In two prospective, double-blind, placebocontrolled trials of 512 patients with major depression,9,10 duloxetine, 60 mg/d, reduced body, back, and shoulder pain based on Visual Analog Scale (VAS) scores; pre- and posttreatment VAS scores were not listed in the published studies. Estimated probability of remission in these two studies was 44% and 43% among patients taking duloxetine vs 16% and 28% in the placebo groups. Remission again was defined as HAM-D-17 score 7.
In the two double-blind studies just mentioned,9,10 Detke et al reported adverse event-related drop out rates of 12.5% and 13.8% for duloxetine, 60 mg/d, vs 4.3% and 2.3% for placebo. Nausea, insomnia, headaches, somnolence, dry mouth, and sweating were most frequently reported.
Dizziness. Mild dizziness was reported in 11.3% of patients who abruptly stopped duloxetine after 9 weeks.9
Headaches. In one comparator trial,8 fewer headaches (20%) were reported among patients taking duloxetine, 40 to 120 mg/d, vs those taking fluoxetine, 20 mg/d (33.3%), or placebo (31.4%).
Hypertension. Detke et al10 found no statistical separation in systolic and diastolic blood pressures between the duloxetine (60 mg/d) and placebo groups. Likewise, Goldstein et al8 found a similar incidence of hypertension among patients taking duloxetine, 40 to 120 mg/d, or placebo. In clinical trials,11 duloxetine increased blood pressure by a mean of 2.0 mm Hg (systolic) and 0.5 mm Hg (diastolic).

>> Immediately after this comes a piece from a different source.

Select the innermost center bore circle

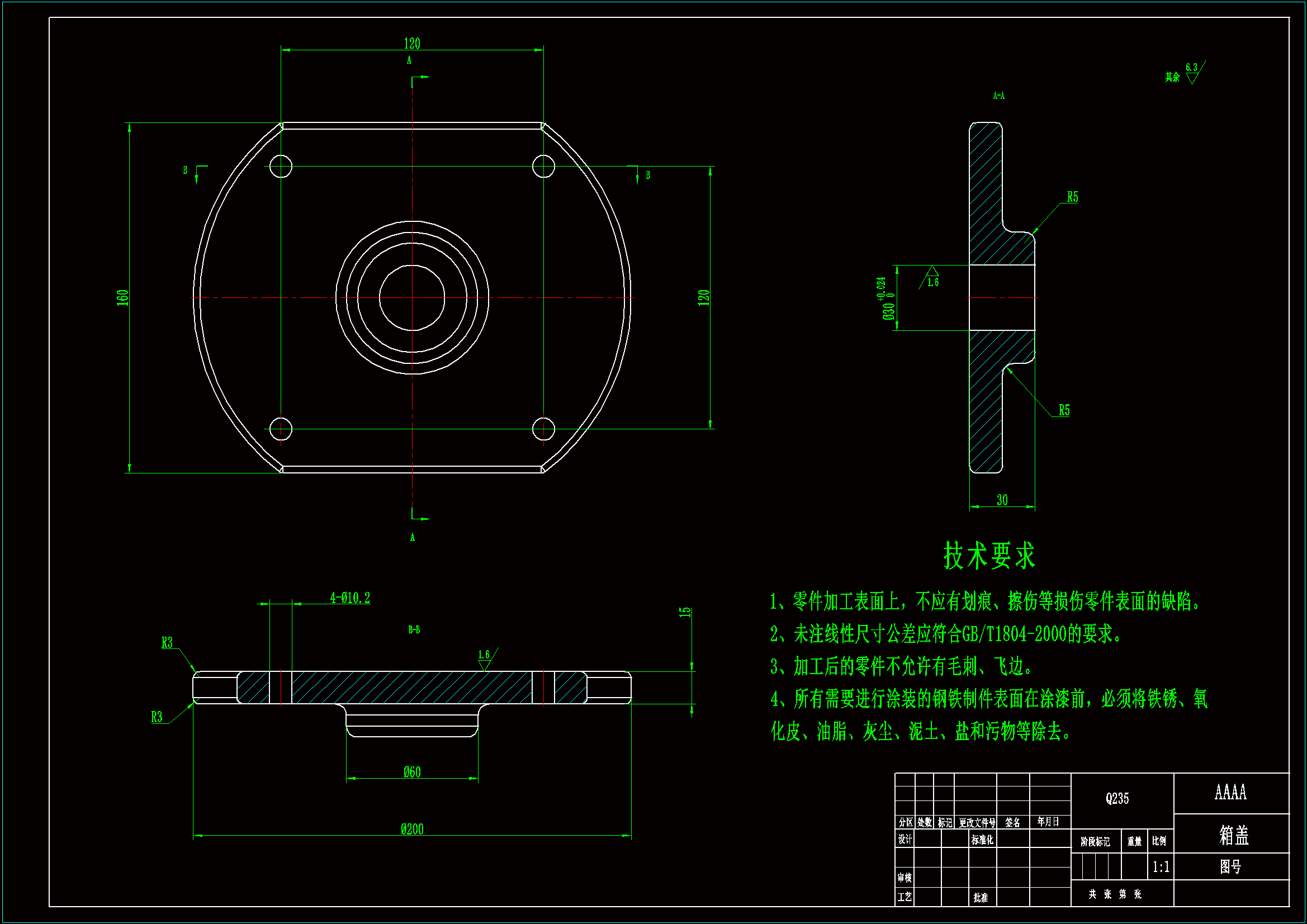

As with several other noradrenergic medications, FDA recommends that clinicians check blood pressures before starting duloxetine therapy and periodically thereafter.
Duloxetine has not been studied in persons with poorly controlled hypertension.
Nausea. Mild to moderate nausea was the most common adverse event in one study;9 the effect dissipated after a median of 7 days. One patient reported severe nausea, and 1 patient out of 123 stopped the medication because of nausea.
Sexual dysfunction. Using the Arizona Sexual Experiences Scale (ASEX), Goldstein et al8 prospectively assessed sexual function in 70 men and women taking duloxetine or placebo. No statistical difference was seen between the two groups from baseline to endpoint.